ただし、次のような取引は、独立企業間価格の算定が比較的簡易であるため、「簡易な移転価格調査」として一般の税務調査でも対応しています。したがって、国税局調査部の一般調査はもとより、中小規模の法人に対する税務署の一般調査でも適用対象(課税対象)となります。

 ① 本来業務に付随して提供される役務(次項参照)

 ② 企業グループ内における役務提供(イントラグループサービス)

 ③ 金銭の貸借取引に係る利息収入

 

4 本来業務に付随して提供される役務

移転価格税制の対象とする役務提供取引が以下の要件をすべて満たす場合、それに要した総原価の額を独立企業間価格とする簡易的な算定方法を採用する「簡易な移転価格調査」が認められています。(通常の移転価格調査においては、総原価をもって独立企業間価格とする方法は認められていません。)

① 役務提供の内容が、それを提供する法人の本来の業務に付随して行われたものであること(注)

② 役務提供に要した費用がその事業年度の原価又は費用の額に比し僅少であること

③ 役務提供を行う際に特別に考慮すべき無形資産を使用していないこと

(注)「本来の業務に付随して行われたもの」とは、例えば、海外子会社から製品を輸入している法人が当該海外子会社の製造設備に対して行う技術指導のように、役務提供を主たる事業としていない法人又は国外関連者が、本来の業務に付随して又はこれに関連して行った役務提供をいいます。

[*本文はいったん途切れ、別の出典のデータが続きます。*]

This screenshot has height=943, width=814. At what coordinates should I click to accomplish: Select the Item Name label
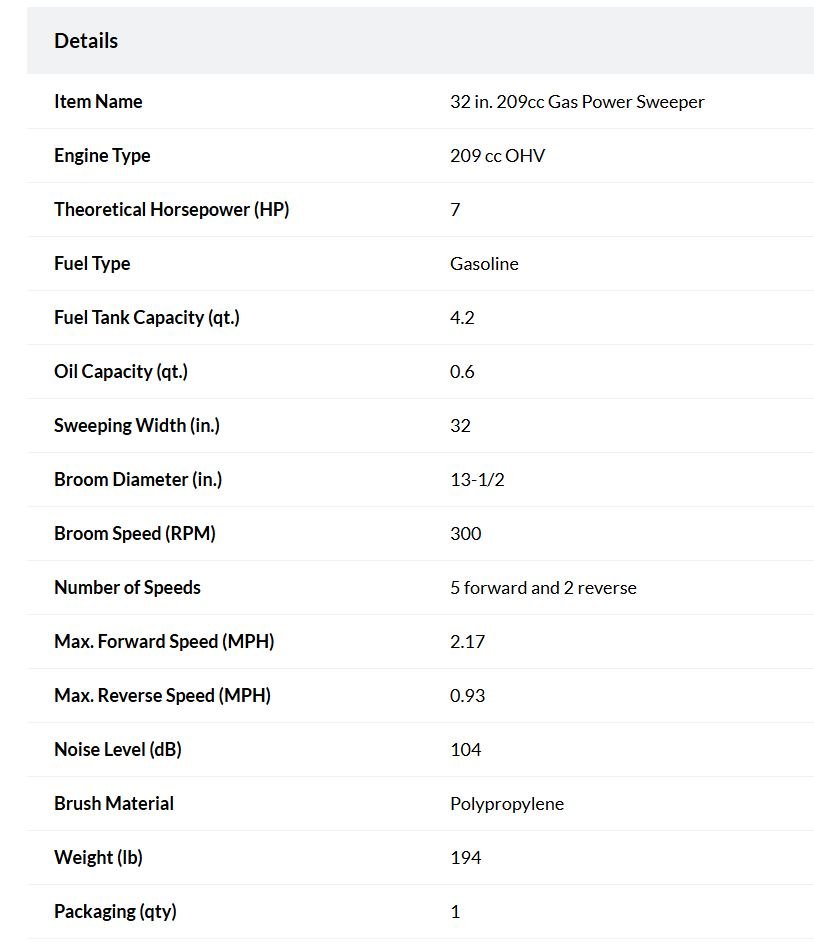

なお、役務提供に係る総原価の額には、原則として、当該役務提供に関連する直接費のみならず、合理的な配賦基準によって計算された担当部門及び補助部門の一般管理費等間接費まで含まれることになります。(移転価格事務運営要領3-11(2))

 

5 具体的事例

ここでは、海外子会社に対する役務提供の対価を収受していなかったため、「簡易な移転価格調査」が適用された事例について解説します。

事実関係

  • A社は、製品Kの製造販売を行っている。
  • X国にあるA社の100%子会社であるB社は、A社から製品Kの主要部品を輸入し、これに他の部品を加えて加工し、製品Kとして完成させ、X国内で第三者に販売している。
  • A社は、B社の製品Kの製造設備に係る保守・点検やオペレーターの教育訓練等のため、自社の技術スタッフ3名(甲、乙、丙)をB社に出張させている。
  • 上記のB社への役務提供は一般的な技術サポートであり特別なノウハウは供与されていない。
  • 当該役務提供につき、B社からA社へ何ら対価の支払はなされていない。また、A社からB社への輸出している部品Kの取引価格に当該役務提供に関する対価が加味されている事実は確認できない。
  • B社への役務提供に要した費用は、A社で生じた総費用に比して僅少である。

課税関係

A社はX国に所在する100%子会社であるB社に技術サポートの役務を提供しているにもかかわらず、対価を収受していません。

このように役務提供の実態があるにもかかわらず、対価を収受していないケースにおいては、独立企業間価格に相当する金額の収受があったものとして所得金額の計算が行われることとなります。

当事例においては、上記4(本来業務に付随して提供される役務)の①~③すべての要件を満たしているため、「本来業務に付随して提供される役務」として役務提供に要した総原価の額をもって独立企業間価格を算定する簡易的な方法を採用することが可能です。

なお、この場合の総原価の額は、出張に係る旅費・交通費、滞在費、出張者の出張期間に対応する給与・賞与・退職給付費用、その他出張に要した費用等の直接費と、合理的な基準で配賦される間接費(担当部門及び補助部門の一般管理費等)の合計額となります。

当事例における、B社への役務提供に係る独立企業間価格は、当該役務を提供するために要した総原価の額をもって次表のとおり算定しました。

 【調査による調整処理】

 (借方)利益積立金額 4,576,355円 (貸方)国外移転所得金額 4,576,355円  

    (別表4流出加算)

 

≪参考≫

本事例では、日本の親会社から社員が「出張」することにより、海外子会社に役務を提供しています。この場合は上記のように「移転価格税制」の適用により適正な取引価格を算定することとなりますが、日本の親会社から海外子会社に社員が「出向」し、その出向社員の給与を過分に親会社が負担した場合は、「国外関連者に対する寄附金」として課税されることとなります。